Taiwan News
- Type: Online newspaper
- Format: Online
- Owner: I-Mei Foods
- Publisher: Luis Ko
- Founded: 1949 (as China News, 1999 changed name)
- Political alignment: Pan-Green
- Headquarters: Taipei, Taiwan
- Website: www.taiwannews.com.tw

= Taiwan News =

Taiwanese online newspaper

Taiwan News (formerly China News) is an English and Chinese-language online newspaper and former print newspaper in the Republic of China (Taiwan). It was purchased by I-Mei Foods in the 1997, who eventually transitioned the publication to a fully online venture. I-Mei also publishes the Chinese-language news weekly of the same name.

The publication has a roster of foreign and Taiwanese reporters. It has business partnerships with Media Outreach, PR Newswire, Reuters, and Report Ocean.

== Editorial position ==
Under the new ownership of I-Mei Foods, Taiwan News changed its editorial stance from being pro-KMT to being in favor of the Pan-Green coalition and Taiwan independence. According to former editor Anthony Lawrance, Taiwan News opposes autocracies and the People's Republic of China. In the late 1990s, Taiwan News rejected Chinese unification as advocated by the Kuomintang and associations of Taiwan with the People's Republic of China under the "one country, two systems" principle.

==History==
China News was founded on 6 June 1949 in Taipei by James Wei, a journalist with close ties to the KMT and former employee of the Ministry of Information. The newspaper was established to cater for foreign residents and the local population in Taiwan. At the time it was the only English-language daily newspaper in Taiwan and it was a newspaper published in the afternoon. Later on, in order to compete with its new competitor, China News had to change and was published in the morning in order not to lose its advertisements.

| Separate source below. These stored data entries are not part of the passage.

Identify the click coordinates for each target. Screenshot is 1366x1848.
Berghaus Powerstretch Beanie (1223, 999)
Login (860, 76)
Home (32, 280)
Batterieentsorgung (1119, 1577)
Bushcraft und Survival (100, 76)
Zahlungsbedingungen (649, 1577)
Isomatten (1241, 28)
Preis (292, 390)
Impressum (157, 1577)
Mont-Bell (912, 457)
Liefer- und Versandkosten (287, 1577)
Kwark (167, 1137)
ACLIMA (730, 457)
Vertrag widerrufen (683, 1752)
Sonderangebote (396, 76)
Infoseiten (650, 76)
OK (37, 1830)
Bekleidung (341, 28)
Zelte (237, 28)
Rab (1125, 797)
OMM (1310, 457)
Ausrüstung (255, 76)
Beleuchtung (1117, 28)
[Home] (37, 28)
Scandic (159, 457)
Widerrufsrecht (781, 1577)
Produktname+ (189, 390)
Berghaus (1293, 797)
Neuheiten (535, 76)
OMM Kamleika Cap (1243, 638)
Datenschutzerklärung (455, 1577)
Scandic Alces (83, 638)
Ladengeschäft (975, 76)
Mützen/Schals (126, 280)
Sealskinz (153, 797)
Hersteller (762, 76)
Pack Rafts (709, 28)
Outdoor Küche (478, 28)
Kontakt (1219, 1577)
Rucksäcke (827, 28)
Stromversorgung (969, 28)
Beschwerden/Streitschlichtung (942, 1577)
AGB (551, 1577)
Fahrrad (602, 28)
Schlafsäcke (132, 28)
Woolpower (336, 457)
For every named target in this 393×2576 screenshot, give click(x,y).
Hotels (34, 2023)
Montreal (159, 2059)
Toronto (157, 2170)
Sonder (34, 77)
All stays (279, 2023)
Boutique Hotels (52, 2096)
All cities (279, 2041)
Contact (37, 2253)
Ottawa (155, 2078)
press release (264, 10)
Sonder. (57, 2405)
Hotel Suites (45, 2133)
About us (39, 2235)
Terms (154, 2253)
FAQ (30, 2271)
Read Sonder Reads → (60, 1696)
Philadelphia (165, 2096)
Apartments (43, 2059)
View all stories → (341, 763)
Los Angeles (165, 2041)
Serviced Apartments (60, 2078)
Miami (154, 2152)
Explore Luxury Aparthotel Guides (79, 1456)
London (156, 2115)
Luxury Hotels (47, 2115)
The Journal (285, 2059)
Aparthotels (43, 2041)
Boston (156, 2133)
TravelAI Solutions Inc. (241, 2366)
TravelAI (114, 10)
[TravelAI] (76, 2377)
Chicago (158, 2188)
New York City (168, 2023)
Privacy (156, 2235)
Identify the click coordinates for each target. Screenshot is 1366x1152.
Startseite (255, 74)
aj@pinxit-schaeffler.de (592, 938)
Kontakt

In 1960, the newspaper switched to block printing in a full-size page format.

Wei left the newspaper in 1965. Wei was also a Reuters correspondent and deputy director of the Central News Agency. During his later years he was the sixth Director of the Government Information Office, serving from October 31, 1966, to June 1, 1972. Wei was a close advisor to Chiang Ching-kuo.

China News ran into financial difficulties in 1996 and received capital injection from I-Mei Foods, but the management of the newspaper was unchanged. In May 1999, I-Mei Foods acquired 50 percent stake in the newspaper for NTD$60 million (US$1.8 million). The newspaper's name was changed to Taiwan News to reflect the newspaper's new focus on readers in Taiwan and to avoid confusion with China Daily and China News Service. After the change in ownership, Taiwan News increased its page count and lowered staff wages. Under the ownership of I-Mei Foods, Simone Wei became the newspaper's chairperson and I-Mei CEO Kao Chih-ming became the publisher.

By 1998, 63 percent of Taiwan News readership were local readers and the rest were businesspeople, diplomats, academics, teachers and students from outside Taiwan. Former editor Anthony Lawrance said in 2001 that Taiwan News mainly republished wire stories and had few articles with original reporting due to a lack of financial resources to hire English-speaking journalists and produce good translations from Chinese news articles, the high turnover of foreign editorial staff and the absence of an English speaking environment in Taiwan.

In 2010, Taiwan News went digital and simultaneously ended its weekly financial and cultural magazine. In 2015, Taiwan News became an all-digital publication when it ended all print editions.